El «paro» es un respaldo económico del Estado para aquellos que pierden su empleo de manera involuntaria, siempre y cuando hayan contribuido previamente al sistema de la Seguridad Social. Esto se utiliza como un colchón temporal que ayuda a cubrir las necesidades básicas mientras el beneficiado busca un nuevo trabajo y es financiado con las aportaciones de los propios trabajadores.
Pero existe un detalle que miles de personas ignoran, y es que el Servicio Público Estatal (SEPE) solo tiene en cuenta las cotizaciones de los últimos seis años para calcular el derecho a la prestación contributiva. Esto significa que, si no se alcanzan los 360 días cotizados en ese período, es imposible que recibas la ayuda.
De acuerdo a la explicación del propio organismo, si se cumplen todos los requisitos «puedes tener derecho a una prestación contributiva (paro)». Esta ayuda incluye la cotización a la Seguridad Social por jubilación, incapacidad temporal, asistencia sanitaria o nacimiento, entre más conceptos.
SEPE y el tiempo que cobraré el paro
Cuando ya hayas complicado el requisito mínimo de los 360 días, la duración de la prestación no es igual para todos. La duración del paro, según información del SEPE, varía de acuerdo al periodo de cotización efectiva acumulando los seis años anteriores a la situación legal de desempleo. Mientras más tiempo cotizado, mayor será el periodo en el que percibirás el paro.

━━━━━━━━━━━━━━━━━━━━

| Enunciado 1 |
Copia literalmente del texto sobre el paro el pasaje que arranca en «De acuerdo a la» y sigue hasta «percibirás el paro.».
| Enunciado 2 |
Enumera los conceptos por los que, según el texto sobre el paro, la prestación contributiva incluye la cotización a la Seguridad Social.

━━━━━━━━━━━━━━━━━━━━

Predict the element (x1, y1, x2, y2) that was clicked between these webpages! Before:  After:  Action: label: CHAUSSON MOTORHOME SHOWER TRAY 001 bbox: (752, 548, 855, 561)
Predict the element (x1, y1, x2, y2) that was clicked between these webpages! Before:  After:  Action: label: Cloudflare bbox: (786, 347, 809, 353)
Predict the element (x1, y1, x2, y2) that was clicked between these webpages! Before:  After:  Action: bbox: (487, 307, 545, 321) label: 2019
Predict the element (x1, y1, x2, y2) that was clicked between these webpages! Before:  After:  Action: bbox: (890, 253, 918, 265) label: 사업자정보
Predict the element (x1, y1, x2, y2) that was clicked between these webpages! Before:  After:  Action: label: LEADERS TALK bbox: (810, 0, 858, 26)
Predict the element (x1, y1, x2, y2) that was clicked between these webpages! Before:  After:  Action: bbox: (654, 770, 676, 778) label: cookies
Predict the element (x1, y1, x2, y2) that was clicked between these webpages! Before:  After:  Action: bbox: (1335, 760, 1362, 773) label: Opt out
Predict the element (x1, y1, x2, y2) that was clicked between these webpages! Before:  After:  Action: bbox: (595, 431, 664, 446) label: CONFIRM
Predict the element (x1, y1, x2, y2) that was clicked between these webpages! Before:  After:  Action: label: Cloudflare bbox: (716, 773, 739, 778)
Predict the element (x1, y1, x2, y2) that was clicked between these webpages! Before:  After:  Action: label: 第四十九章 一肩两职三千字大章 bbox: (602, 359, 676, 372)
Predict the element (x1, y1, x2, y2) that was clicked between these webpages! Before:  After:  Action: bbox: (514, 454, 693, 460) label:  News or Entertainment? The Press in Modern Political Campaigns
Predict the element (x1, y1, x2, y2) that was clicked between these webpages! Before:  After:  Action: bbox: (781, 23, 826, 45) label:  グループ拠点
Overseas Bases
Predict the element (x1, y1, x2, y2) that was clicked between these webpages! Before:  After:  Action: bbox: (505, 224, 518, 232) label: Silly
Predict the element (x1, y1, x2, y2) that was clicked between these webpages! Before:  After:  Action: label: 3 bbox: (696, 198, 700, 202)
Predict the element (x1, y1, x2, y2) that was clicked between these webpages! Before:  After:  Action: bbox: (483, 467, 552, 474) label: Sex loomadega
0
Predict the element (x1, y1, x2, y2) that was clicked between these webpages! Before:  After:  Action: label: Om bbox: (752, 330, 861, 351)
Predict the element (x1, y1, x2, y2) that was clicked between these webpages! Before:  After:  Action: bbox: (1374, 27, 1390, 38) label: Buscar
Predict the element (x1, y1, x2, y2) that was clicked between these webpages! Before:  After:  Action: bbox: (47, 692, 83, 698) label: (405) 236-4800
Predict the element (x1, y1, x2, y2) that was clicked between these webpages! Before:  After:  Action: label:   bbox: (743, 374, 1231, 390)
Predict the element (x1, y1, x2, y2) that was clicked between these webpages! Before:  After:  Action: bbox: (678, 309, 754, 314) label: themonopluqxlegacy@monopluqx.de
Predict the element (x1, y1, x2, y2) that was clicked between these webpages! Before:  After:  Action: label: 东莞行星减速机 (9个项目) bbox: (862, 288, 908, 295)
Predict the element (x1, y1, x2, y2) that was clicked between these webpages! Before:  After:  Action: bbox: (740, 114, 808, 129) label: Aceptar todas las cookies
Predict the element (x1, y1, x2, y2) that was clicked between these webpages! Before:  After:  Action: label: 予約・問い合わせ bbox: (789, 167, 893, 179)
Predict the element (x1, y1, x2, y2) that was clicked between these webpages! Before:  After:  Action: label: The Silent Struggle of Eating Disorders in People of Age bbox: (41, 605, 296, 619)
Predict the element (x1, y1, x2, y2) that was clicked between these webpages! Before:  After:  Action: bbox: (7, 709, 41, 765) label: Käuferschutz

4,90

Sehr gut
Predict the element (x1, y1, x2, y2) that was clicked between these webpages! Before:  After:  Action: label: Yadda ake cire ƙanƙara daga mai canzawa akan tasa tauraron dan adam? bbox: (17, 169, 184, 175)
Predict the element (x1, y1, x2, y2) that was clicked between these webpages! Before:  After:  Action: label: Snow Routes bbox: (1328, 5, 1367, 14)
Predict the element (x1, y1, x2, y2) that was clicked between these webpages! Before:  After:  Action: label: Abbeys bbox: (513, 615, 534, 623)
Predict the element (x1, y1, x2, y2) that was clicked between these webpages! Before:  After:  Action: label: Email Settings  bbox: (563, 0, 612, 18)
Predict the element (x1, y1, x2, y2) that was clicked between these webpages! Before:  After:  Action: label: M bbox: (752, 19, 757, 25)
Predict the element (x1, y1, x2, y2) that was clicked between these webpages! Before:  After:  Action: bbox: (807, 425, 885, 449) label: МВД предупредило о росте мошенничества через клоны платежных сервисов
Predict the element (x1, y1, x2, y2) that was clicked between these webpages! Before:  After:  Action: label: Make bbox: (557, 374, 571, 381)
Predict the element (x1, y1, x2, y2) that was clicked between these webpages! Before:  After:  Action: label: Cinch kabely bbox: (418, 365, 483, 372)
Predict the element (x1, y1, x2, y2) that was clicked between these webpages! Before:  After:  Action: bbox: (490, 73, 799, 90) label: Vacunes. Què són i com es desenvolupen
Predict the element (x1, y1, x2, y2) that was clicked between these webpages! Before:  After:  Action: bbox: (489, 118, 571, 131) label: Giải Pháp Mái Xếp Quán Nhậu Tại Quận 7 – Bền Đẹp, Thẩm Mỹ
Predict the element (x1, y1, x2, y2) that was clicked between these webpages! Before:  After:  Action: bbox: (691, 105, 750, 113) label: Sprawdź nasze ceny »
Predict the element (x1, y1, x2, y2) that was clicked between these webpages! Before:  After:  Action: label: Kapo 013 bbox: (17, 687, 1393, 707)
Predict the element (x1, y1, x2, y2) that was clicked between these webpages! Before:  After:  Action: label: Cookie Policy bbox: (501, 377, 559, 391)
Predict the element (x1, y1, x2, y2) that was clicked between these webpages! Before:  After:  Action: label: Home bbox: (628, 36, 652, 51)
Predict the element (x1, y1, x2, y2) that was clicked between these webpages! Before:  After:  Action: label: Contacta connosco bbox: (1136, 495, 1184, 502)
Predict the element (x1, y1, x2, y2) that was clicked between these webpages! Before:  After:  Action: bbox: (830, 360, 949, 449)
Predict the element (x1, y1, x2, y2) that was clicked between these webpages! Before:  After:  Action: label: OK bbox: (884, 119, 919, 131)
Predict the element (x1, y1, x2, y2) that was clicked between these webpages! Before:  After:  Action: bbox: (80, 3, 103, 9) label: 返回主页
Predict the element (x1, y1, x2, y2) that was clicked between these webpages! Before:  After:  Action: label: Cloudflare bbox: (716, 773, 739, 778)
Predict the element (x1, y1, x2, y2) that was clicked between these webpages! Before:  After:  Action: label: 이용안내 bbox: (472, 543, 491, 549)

━━━━━━━━━━━━━━━━━━━━

| Respuesta 1 |
De acuerdo a la explicación del propio organismo, si se cumplen todos los requisitos «puedes tener derecho a una prestación contributiva (paro)». Esta ayuda incluye la cotización a la Seguridad Social por jubilación, incapacidad temporal, asistencia sanitaria o nacimiento, entre más conceptos.
SEPE y el tiempo que cobraré el paro
Cuando ya hayas complicado el requisito mínimo de los 360 días, la duración de la prestación no es igual para todos. La duración del paro, según información del SEPE, varía de acuerdo al periodo de cotización efectiva acumulando los seis años anteriores a la situación legal de desempleo. Mientras más tiempo cotizado, mayor será el periodo en el que percibirás el paro.

| Respuesta 2 |
- Jubilación
- Incapacidad temporal
- Asistencia sanitaria
- Nacimiento